(To be done): Rewrite the records below, replacing every "Image resolution" with "Display size" and leaving the rest unchanged.

Data on finding visible targets:
++++++++++++++++++++
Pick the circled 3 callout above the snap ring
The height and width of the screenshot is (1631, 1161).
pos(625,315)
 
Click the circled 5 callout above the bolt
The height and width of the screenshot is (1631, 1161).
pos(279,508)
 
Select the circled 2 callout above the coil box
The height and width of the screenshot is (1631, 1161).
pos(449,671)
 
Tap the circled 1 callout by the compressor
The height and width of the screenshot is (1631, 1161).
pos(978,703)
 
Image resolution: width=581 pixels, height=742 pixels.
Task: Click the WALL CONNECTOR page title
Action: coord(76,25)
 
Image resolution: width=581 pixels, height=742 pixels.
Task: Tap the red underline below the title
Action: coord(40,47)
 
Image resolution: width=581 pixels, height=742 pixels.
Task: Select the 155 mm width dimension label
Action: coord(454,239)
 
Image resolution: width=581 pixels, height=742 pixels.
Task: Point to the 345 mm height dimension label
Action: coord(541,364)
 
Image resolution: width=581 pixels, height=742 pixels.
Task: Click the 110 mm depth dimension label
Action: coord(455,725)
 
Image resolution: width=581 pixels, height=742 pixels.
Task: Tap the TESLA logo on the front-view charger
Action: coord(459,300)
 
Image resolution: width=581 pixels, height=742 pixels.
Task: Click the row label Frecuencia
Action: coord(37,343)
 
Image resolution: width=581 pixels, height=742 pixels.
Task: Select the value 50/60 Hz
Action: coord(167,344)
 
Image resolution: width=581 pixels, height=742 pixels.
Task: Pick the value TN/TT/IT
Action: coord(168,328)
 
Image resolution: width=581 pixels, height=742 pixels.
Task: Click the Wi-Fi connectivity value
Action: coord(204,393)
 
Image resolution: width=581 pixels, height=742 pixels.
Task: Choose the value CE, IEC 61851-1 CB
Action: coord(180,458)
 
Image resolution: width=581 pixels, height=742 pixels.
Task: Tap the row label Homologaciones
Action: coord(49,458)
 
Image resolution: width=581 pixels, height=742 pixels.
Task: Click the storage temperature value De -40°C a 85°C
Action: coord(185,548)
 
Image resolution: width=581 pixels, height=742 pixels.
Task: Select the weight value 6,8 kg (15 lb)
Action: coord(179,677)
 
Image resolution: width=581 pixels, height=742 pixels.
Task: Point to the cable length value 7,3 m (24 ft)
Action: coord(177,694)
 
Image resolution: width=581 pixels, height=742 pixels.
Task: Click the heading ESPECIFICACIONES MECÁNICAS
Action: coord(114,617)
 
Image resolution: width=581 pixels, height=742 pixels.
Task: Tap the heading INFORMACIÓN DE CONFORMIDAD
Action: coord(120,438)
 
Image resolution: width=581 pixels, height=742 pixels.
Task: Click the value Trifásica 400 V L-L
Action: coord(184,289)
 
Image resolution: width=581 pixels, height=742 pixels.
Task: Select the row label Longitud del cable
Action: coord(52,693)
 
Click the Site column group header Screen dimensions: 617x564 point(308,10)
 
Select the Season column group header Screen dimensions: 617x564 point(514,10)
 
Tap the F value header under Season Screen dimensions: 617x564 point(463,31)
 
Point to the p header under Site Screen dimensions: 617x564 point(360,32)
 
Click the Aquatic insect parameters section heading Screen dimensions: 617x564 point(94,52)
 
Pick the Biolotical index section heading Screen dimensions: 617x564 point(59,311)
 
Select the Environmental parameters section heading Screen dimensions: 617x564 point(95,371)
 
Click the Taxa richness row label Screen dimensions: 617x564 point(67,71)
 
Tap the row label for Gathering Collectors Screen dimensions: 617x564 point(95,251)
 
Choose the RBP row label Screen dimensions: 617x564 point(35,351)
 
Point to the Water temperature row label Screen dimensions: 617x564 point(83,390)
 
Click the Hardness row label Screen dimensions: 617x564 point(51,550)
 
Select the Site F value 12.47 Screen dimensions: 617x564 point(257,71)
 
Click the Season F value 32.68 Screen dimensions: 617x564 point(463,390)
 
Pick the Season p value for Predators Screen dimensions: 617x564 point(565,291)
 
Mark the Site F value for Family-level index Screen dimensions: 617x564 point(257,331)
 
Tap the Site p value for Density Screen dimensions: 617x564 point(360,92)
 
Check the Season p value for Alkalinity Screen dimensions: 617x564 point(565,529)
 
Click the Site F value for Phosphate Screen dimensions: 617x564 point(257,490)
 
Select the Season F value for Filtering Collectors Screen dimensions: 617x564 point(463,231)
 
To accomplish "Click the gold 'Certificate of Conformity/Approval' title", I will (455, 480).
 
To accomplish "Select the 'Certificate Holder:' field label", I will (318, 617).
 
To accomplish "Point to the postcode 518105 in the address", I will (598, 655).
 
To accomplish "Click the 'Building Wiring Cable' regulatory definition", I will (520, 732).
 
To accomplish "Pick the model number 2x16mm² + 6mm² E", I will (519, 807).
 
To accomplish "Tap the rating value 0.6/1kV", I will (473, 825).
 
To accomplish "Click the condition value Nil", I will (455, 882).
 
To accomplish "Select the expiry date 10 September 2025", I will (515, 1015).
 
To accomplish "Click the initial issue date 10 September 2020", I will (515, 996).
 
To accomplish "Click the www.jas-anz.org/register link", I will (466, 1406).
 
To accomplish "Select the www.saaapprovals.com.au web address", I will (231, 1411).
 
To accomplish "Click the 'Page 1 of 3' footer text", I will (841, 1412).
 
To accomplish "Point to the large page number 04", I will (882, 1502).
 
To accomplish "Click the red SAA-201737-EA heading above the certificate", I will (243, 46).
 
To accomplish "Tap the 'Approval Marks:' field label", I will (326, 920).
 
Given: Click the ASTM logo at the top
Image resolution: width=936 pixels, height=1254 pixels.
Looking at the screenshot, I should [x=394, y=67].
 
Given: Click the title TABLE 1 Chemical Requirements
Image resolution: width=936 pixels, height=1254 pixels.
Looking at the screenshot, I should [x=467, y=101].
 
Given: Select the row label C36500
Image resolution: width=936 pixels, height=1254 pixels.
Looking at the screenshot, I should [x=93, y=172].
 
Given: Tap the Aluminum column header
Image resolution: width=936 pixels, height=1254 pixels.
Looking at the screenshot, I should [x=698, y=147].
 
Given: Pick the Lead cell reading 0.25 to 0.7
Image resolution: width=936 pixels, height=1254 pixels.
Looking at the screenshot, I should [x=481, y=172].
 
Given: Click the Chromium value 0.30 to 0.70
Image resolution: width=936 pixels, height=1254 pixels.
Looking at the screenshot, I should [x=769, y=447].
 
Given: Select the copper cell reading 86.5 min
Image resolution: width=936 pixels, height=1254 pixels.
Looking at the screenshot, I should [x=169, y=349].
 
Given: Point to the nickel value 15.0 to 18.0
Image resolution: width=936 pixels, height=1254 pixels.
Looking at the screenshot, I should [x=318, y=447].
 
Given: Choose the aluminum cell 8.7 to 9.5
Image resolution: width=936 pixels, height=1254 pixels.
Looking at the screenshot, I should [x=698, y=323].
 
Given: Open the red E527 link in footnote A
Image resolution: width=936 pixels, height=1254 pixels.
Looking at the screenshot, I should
++++++++++++++++++++
(Correct answer):
Pick the circled 3 callout above the snap ring
The height and width of the screenshot is (1631, 1161).
pos(625,315)
 
Click the circled 5 callout above the bolt
The height and width of the screenshot is (1631, 1161).
pos(279,508)
 
Select the circled 2 callout above the coil box
The height and width of the screenshot is (1631, 1161).
pos(449,671)
 
Tap the circled 1 callout by the compressor
The height and width of the screenshot is (1631, 1161).
pos(978,703)
 
Display size: width=581 pixels, height=742 pixels.
Task: Click the WALL CONNECTOR page title
Action: coord(76,25)
 
Display size: width=581 pixels, height=742 pixels.
Task: Tap the red underline below the title
Action: coord(40,47)
 
Display size: width=581 pixels, height=742 pixels.
Task: Select the 155 mm width dimension label
Action: coord(454,239)
 
Display size: width=581 pixels, height=742 pixels.
Task: Point to the 345 mm height dimension label
Action: coord(541,364)
 
Display size: width=581 pixels, height=742 pixels.
Task: Click the 110 mm depth dimension label
Action: coord(455,725)
 
Display size: width=581 pixels, height=742 pixels.
Task: Tap the TESLA logo on the front-view charger
Action: coord(459,300)
 
Display size: width=581 pixels, height=742 pixels.
Task: Click the row label Frecuencia
Action: coord(37,343)
 
Display size: width=581 pixels, height=742 pixels.
Task: Select the value 50/60 Hz
Action: coord(167,344)
 
Display size: width=581 pixels, height=742 pixels.
Task: Pick the value TN/TT/IT
Action: coord(168,328)
 
Display size: width=581 pixels, height=742 pixels.
Task: Click the Wi-Fi connectivity value
Action: coord(204,393)
 
Display size: width=581 pixels, height=742 pixels.
Task: Choose the value CE, IEC 61851-1 CB
Action: coord(180,458)
 
Display size: width=581 pixels, height=742 pixels.
Task: Tap the row label Homologaciones
Action: coord(49,458)
 
Display size: width=581 pixels, height=742 pixels.
Task: Click the storage temperature value De -40°C a 85°C
Action: coord(185,548)
 
Display size: width=581 pixels, height=742 pixels.
Task: Select the weight value 6,8 kg (15 lb)
Action: coord(179,677)
 
Display size: width=581 pixels, height=742 pixels.
Task: Point to the cable length value 7,3 m (24 ft)
Action: coord(177,694)
 
Display size: width=581 pixels, height=742 pixels.
Task: Click the heading ESPECIFICACIONES MECÁNICAS
Action: coord(114,617)
 
Display size: width=581 pixels, height=742 pixels.
Task: Tap the heading INFORMACIÓN DE CONFORMIDAD
Action: coord(120,438)
 
Display size: width=581 pixels, height=742 pixels.
Task: Click the value Trifásica 400 V L-L
Action: coord(184,289)
 
Display size: width=581 pixels, height=742 pixels.
Task: Select the row label Longitud del cable
Action: coord(52,693)
 
Click the Site column group header Screen dimensions: 617x564 point(308,10)
 
Select the Season column group header Screen dimensions: 617x564 point(514,10)
 
Tap the F value header under Season Screen dimensions: 617x564 point(463,31)
 
Point to the p header under Site Screen dimensions: 617x564 point(360,32)
 
Click the Aquatic insect parameters section heading Screen dimensions: 617x564 point(94,52)
 
Pick the Biolotical index section heading Screen dimensions: 617x564 point(59,311)
 
Select the Environmental parameters section heading Screen dimensions: 617x564 point(95,371)
 
Click the Taxa richness row label Screen dimensions: 617x564 point(67,71)
 
Tap the row label for Gathering Collectors Screen dimensions: 617x564 point(95,251)
 
Choose the RBP row label Screen dimensions: 617x564 point(35,351)
 
Point to the Water temperature row label Screen dimensions: 617x564 point(83,390)
 
Click the Hardness row label Screen dimensions: 617x564 point(51,550)
 
Select the Site F value 12.47 Screen dimensions: 617x564 point(257,71)
 
Click the Season F value 32.68 Screen dimensions: 617x564 point(463,390)
 
Pick the Season p value for Predators Screen dimensions: 617x564 point(565,291)
 
Mark the Site F value for Family-level index Screen dimensions: 617x564 point(257,331)
 
Tap the Site p value for Density Screen dimensions: 617x564 point(360,92)
 
Check the Season p value for Alkalinity Screen dimensions: 617x564 point(565,529)
 
Click the Site F value for Phosphate Screen dimensions: 617x564 point(257,490)
 
Select the Season F value for Filtering Collectors Screen dimensions: 617x564 point(463,231)
 
To accomplish "Click the gold 'Certificate of Conformity/Approval' title", I will (455, 480).
 
To accomplish "Select the 'Certificate Holder:' field label", I will (318, 617).
 
To accomplish "Point to the postcode 518105 in the address", I will (598, 655).
 
To accomplish "Click the 'Building Wiring Cable' regulatory definition", I will (520, 732).
 
To accomplish "Pick the model number 2x16mm² + 6mm² E", I will (519, 807).
 
To accomplish "Tap the rating value 0.6/1kV", I will (473, 825).
 
To accomplish "Click the condition value Nil", I will (455, 882).
 
To accomplish "Select the expiry date 10 September 2025", I will (515, 1015).
 
To accomplish "Click the initial issue date 10 September 2020", I will (515, 996).
 
To accomplish "Click the www.jas-anz.org/register link", I will (466, 1406).
 
To accomplish "Select the www.saaapprovals.com.au web address", I will (231, 1411).
 
To accomplish "Click the 'Page 1 of 3' footer text", I will (841, 1412).
 
To accomplish "Point to the large page number 04", I will (882, 1502).
 
To accomplish "Click the red SAA-201737-EA heading above the certificate", I will (243, 46).
 
To accomplish "Tap the 'Approval Marks:' field label", I will (326, 920).
 
Given: Click the ASTM logo at the top
Display size: width=936 pixels, height=1254 pixels.
Looking at the screenshot, I should [x=394, y=67].
 
Given: Click the title TABLE 1 Chemical Requirements
Display size: width=936 pixels, height=1254 pixels.
Looking at the screenshot, I should [x=467, y=101].
 
Given: Select the row label C36500
Display size: width=936 pixels, height=1254 pixels.
Looking at the screenshot, I should [x=93, y=172].
 
Given: Tap the Aluminum column header
Display size: width=936 pixels, height=1254 pixels.
Looking at the screenshot, I should [x=698, y=147].
 
Given: Pick the Lead cell reading 0.25 to 0.7
Display size: width=936 pixels, height=1254 pixels.
Looking at the screenshot, I should [x=481, y=172].
 
Given: Click the Chromium value 0.30 to 0.70
Display size: width=936 pixels, height=1254 pixels.
Looking at the screenshot, I should [x=769, y=447].
 
Given: Select the copper cell reading 86.5 min
Display size: width=936 pixels, height=1254 pixels.
Looking at the screenshot, I should [x=169, y=349].
 
Given: Point to the nickel value 15.0 to 18.0
Display size: width=936 pixels, height=1254 pixels.
Looking at the screenshot, I should [x=318, y=447].
 
Given: Choose the aluminum cell 8.7 to 9.5
Display size: width=936 pixels, height=1254 pixels.
Looking at the screenshot, I should [x=698, y=323].
 
Given: Open the red E527 link in footnote A
Display size: width=936 pixels, height=1254 pixels.
Looking at the screenshot, I should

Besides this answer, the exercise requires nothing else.